In April I attended my elderly aunt’s funeral. Only I wasn’t there in person; I clicked on a link to access a webcam and watch the service. This is one of the many significant changes to life since the onset of the coronavirus crisis.

My mother and another aunt were both allowed to attend the funeral but they chose not to. My aunt has underlying health conditions and my mother was understandably anxious about the risk of contracting COVID-19 in the process of leaving the house.

Herein lies a distressing consequence of coronavirus: hundreds of thousands of older people with underlying health conditions have been advised by the Government to not leave their homes; and of those older people who are allowed’ to leave their homes, many do not want to because they’re anxious. 

No other demographic in this moment is the subject of such attention and associated with such great risk. On top of this, the desire to revive the economy has led to suggestions that younger people should be able to return to work, but the elderly’ (who of course are not one homogenous group) should stay quarantined until a vaccine is found.


Whilst this is a complex situation, there is a risk that we as a society are further increasing generational divides, and implying that those who are older are of less value.
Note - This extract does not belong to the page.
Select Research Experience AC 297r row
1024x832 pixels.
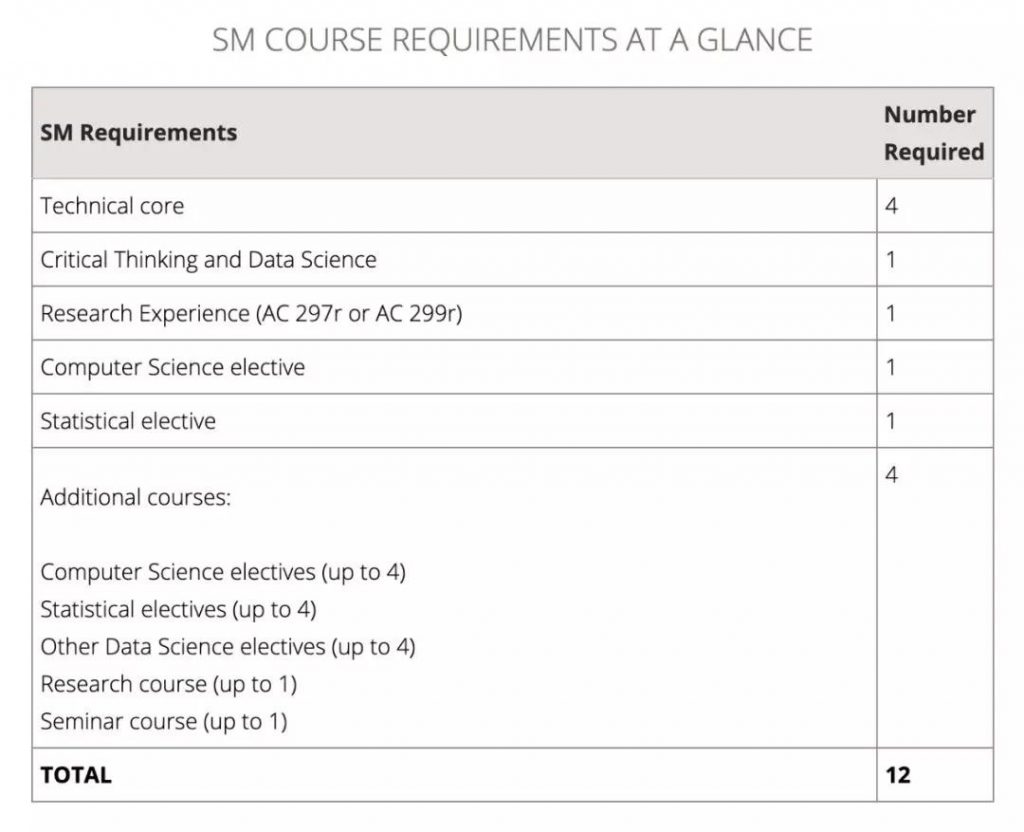click(x=454, y=313)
But isn’t it wonderful to know that older people are as precious to the Lord as anyone else? The Bible talks of the wisdom of older people – wisdom accumulated over a lifetime – and we are reminded in Psalm 92 that older believers still bear fruit in old age”. Church is beautifully intergenerational, and older Christians who have been faithfully following Jesus for many years are a powerful witness. 
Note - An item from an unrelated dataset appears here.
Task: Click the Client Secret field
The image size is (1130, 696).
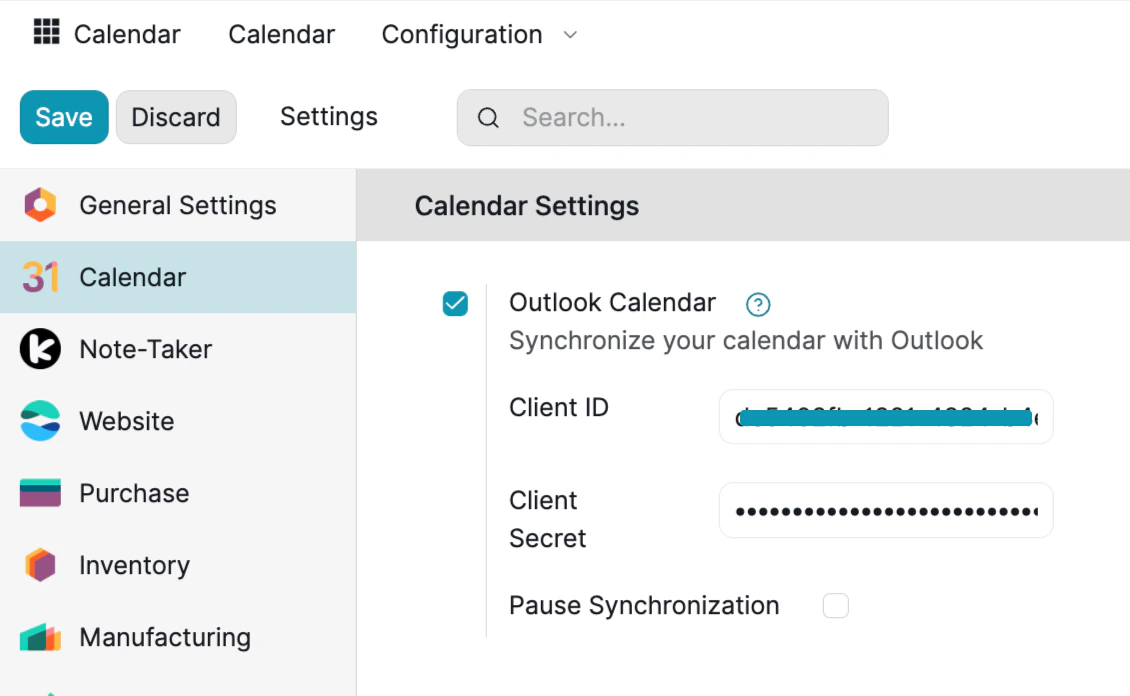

Oh, how we all long to hear that we have fought the good fight, finished the race, and kept the faith” (2 Timothy 4). As the church of God, we are all called to serve and empower the vulnerable: Learn to do good; seek justice, correct oppression; bring justice to the fatherless, plead the widow’s cause” (Isaiah 1:17). We know our God cares deeply and has a heart for justice. And we know that the elderly, often frail or widowed or both, need the church to mirror our Father’s heart for justice and be a loud voice for those whose voices need amplifying.
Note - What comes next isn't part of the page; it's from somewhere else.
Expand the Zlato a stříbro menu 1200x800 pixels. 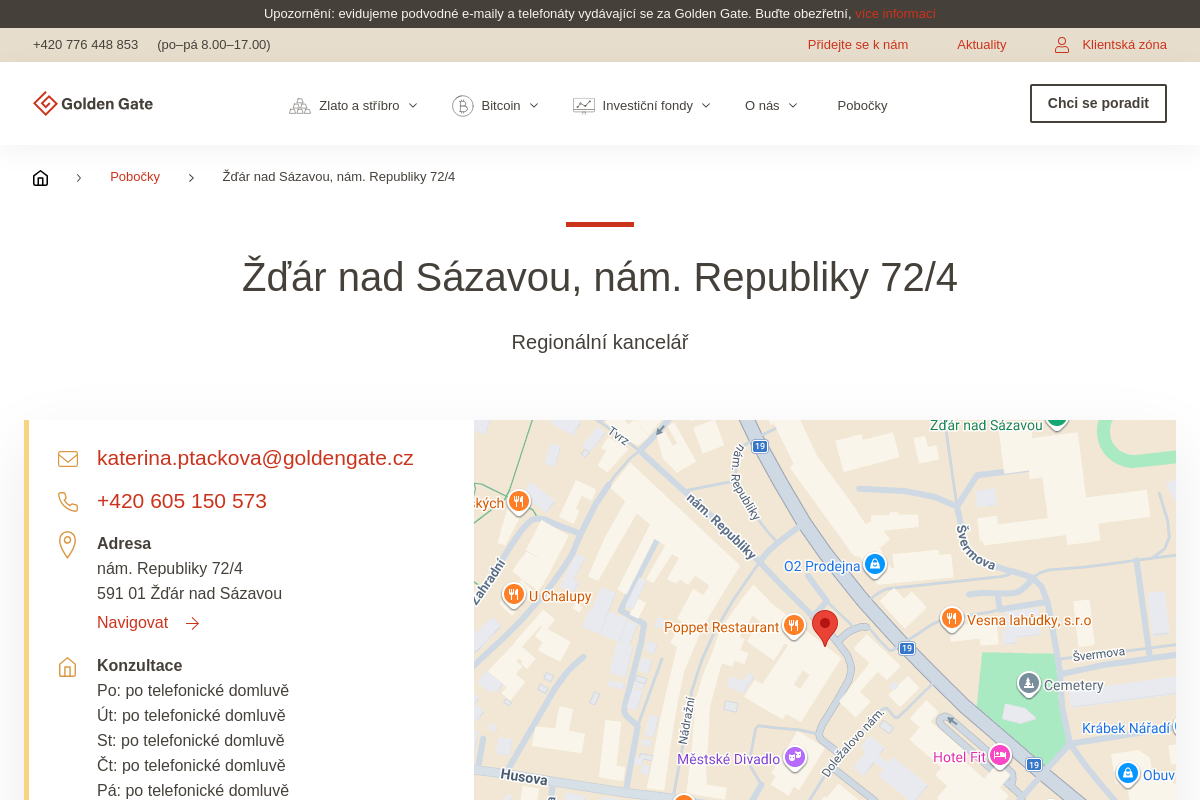[x=354, y=105]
In the midst of the coronavirus crisis, the majority of vulnerable and at-risk groups are older, and often isolated, so what can Christians do to help them? Faith in Later Life and the Evangelical Alliance recently arranged a meeting for UK Christian care home providers, Christian denominational representatives, and some frontline workers who engage in ministry with older people.

We prayed, shared and planned, as we thought about how we as Christians can respond to the current pandemic. But whether in positions of leadership or not, we can all show society what faith, hope and love look like. We can be the hands and feet of the Lord Jesus to those around us who may be lonely or afraid or both. To help you respond to these needs, we at Faith in Later Life have written blogs and created resources covering a range of topics including anxiety and mental health, engaging with those who aren’t online, coronavirus and dementia, and supporting each other when we can’t physically attend a funeral (they’re available free of change on our website: faithin​later​life​.org).

Additionally, we have partnered with the Church of England and Holy Trinity Claygate to launch a national free phoneline, Daily Hope, for Christians and non-Christians, and particularly those who do not have internet, to connect, listen to hymns, and share in prayers and reflections (0800 804 8044). We can all play our part. Do you know older people in your church or wider community? Why not give them a call today and find out how they are? You could tell them about Daily Hope or ask if they need any groceries. We’re living in extraordinary and difficult times, but we have a timeless God with a heart for justice, who calls us to plead the widow’s cause”.